» **PROBLEM TO WORK ON**
Take the lines from the one with "Instruction: Click From" through the end of the material below and repeat them exactly, dropping every picture.

» **EXTRACTED RECORDS**
::::

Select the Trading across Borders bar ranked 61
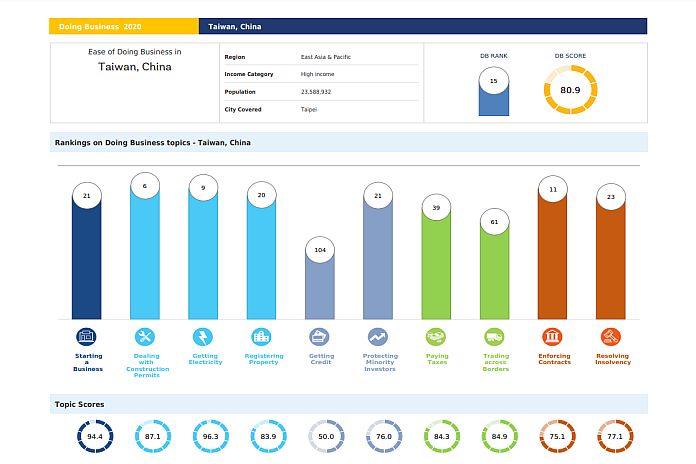Viewport: 696px width, 464px height. (494, 270)
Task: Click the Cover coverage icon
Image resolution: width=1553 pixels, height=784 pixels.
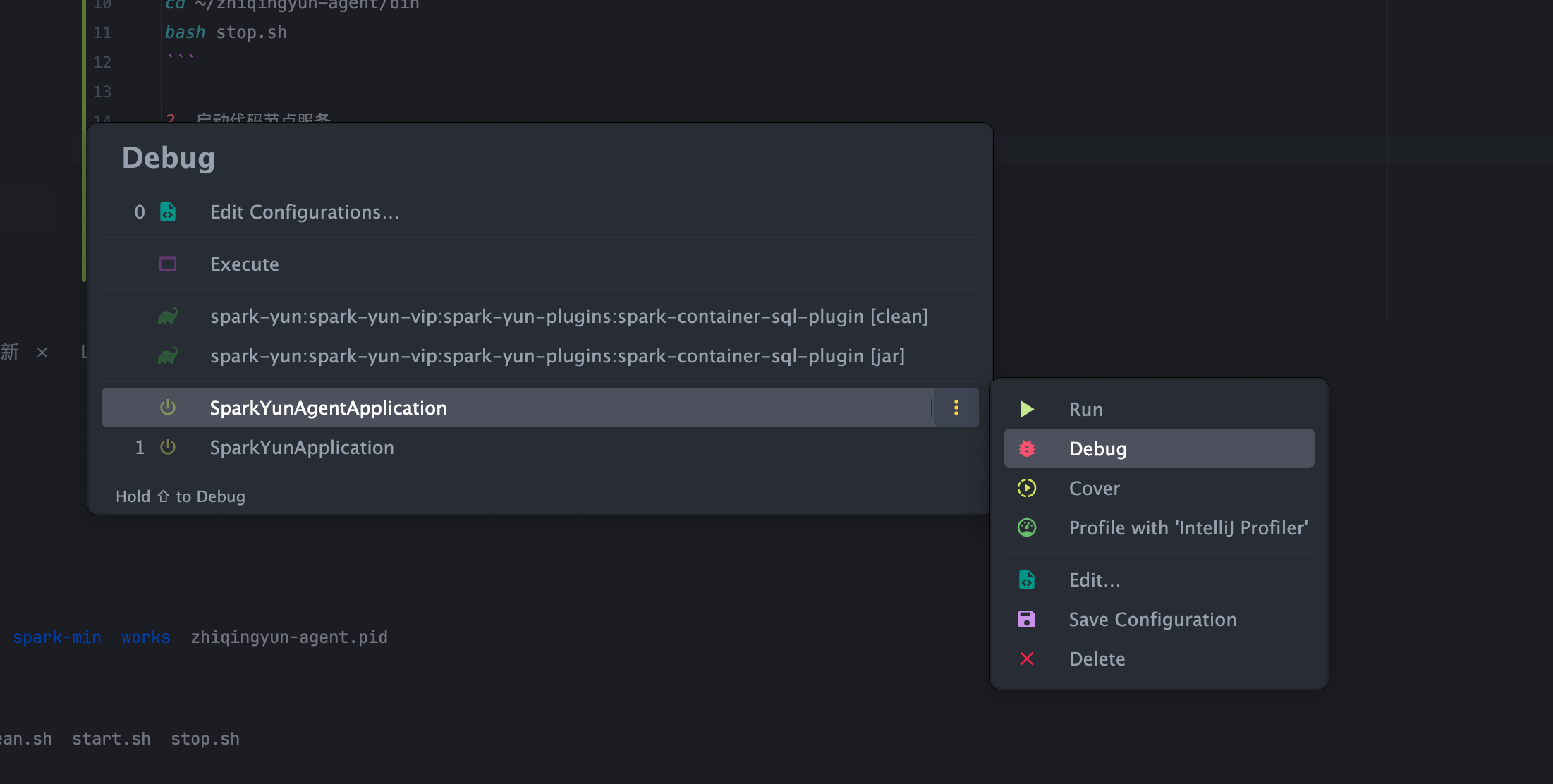Action: pyautogui.click(x=1027, y=488)
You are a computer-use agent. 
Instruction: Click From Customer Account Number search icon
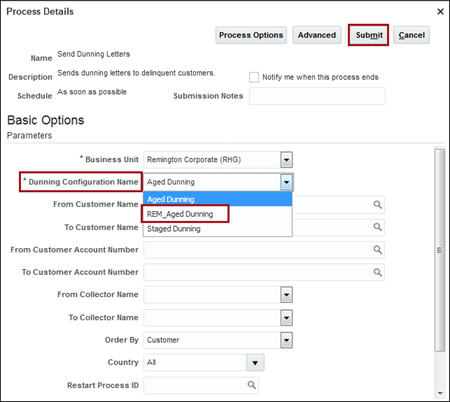pos(377,250)
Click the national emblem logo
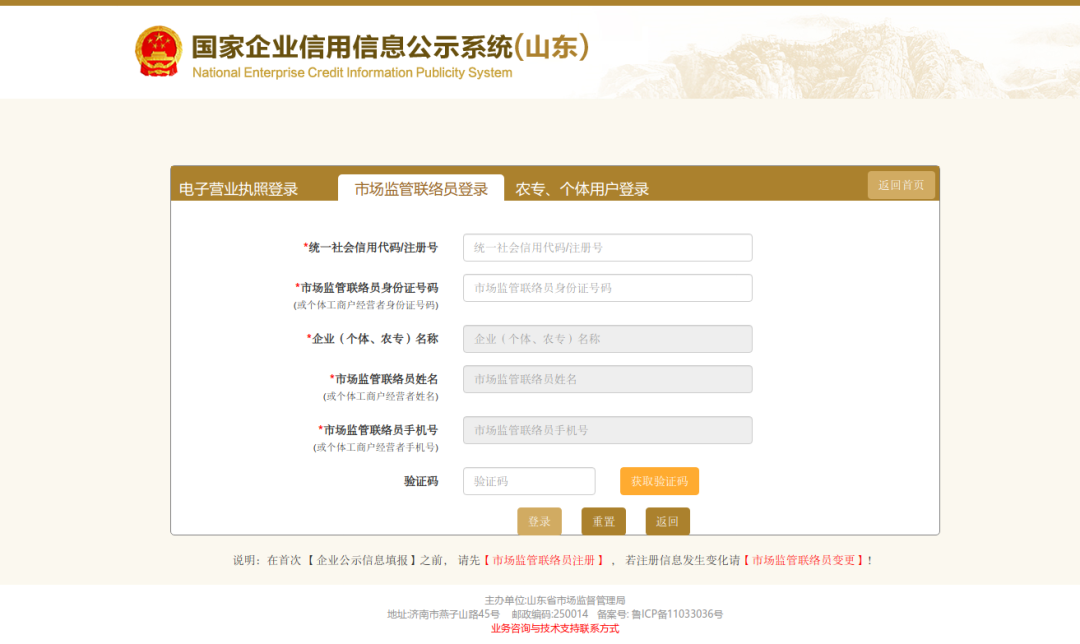1080x644 pixels. click(158, 52)
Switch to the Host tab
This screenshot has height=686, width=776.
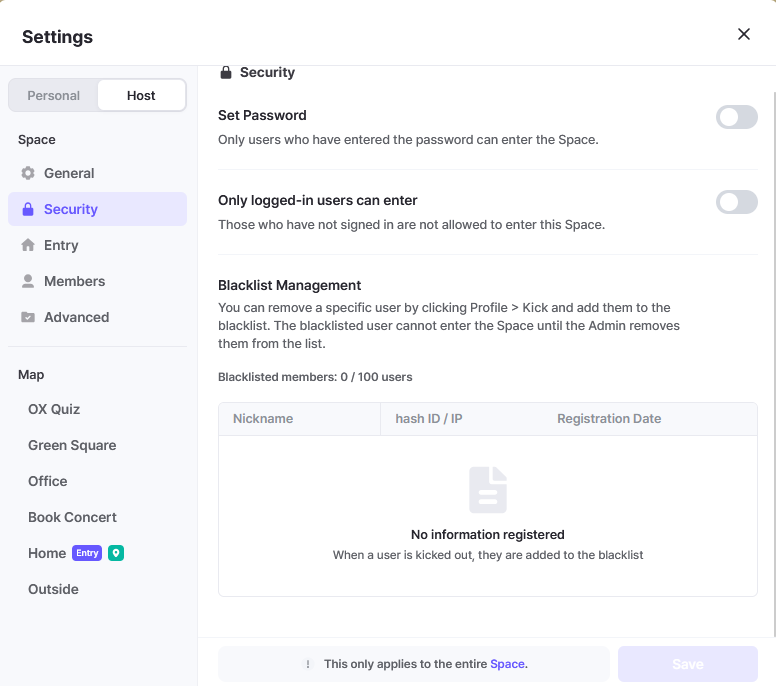click(141, 95)
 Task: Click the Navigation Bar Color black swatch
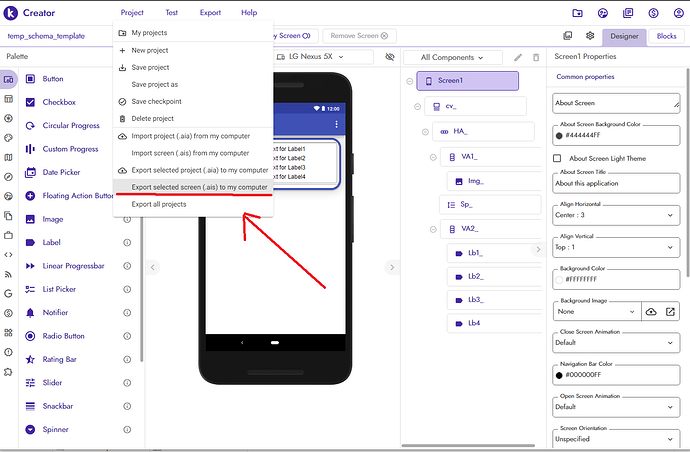[558, 375]
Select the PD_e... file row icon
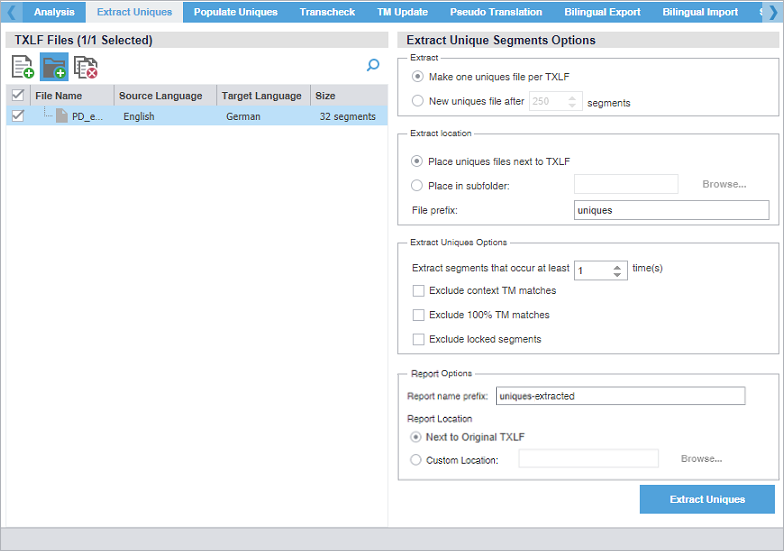 62,116
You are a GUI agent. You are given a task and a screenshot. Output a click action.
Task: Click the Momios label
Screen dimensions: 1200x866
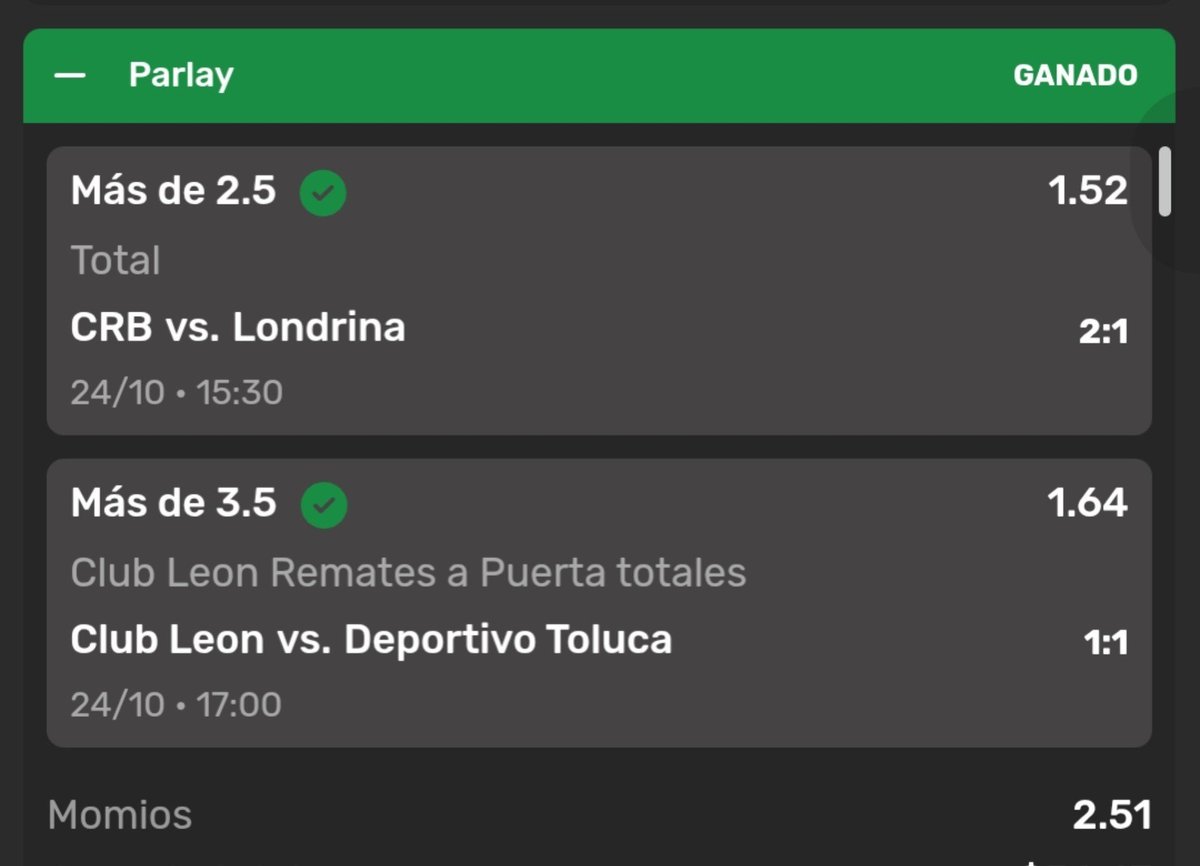(x=120, y=815)
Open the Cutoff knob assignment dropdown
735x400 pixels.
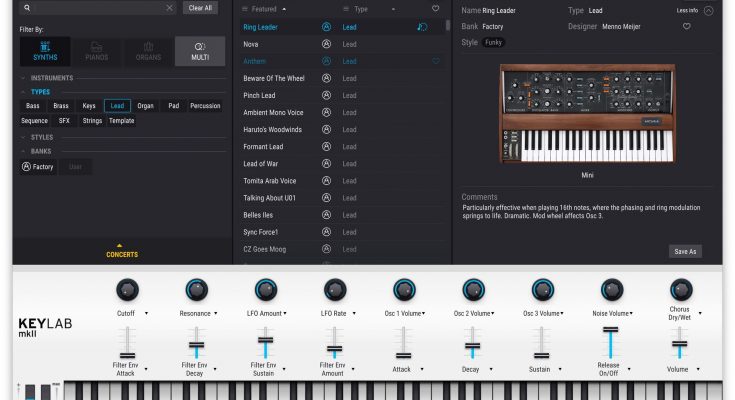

::::

» **TASK OUTPUT**
Instruction: Click From Customer Account Number search icon
pos(377,250)
Click the national emblem logo
1080x644 pixels. click(158, 52)
Switch to the Host tab
This screenshot has height=686, width=776.
click(141, 95)
 Task: Click the Navigation Bar Color black swatch
[558, 375]
Select the PD_e... file row icon
 62,116
You are a GUI agent. You are given a task and a screenshot. Output a click action.
Task: Click the Momios label
Screen dimensions: 1200x866
(x=120, y=815)
Open the Cutoff knob assignment dropdown
735x400 pixels.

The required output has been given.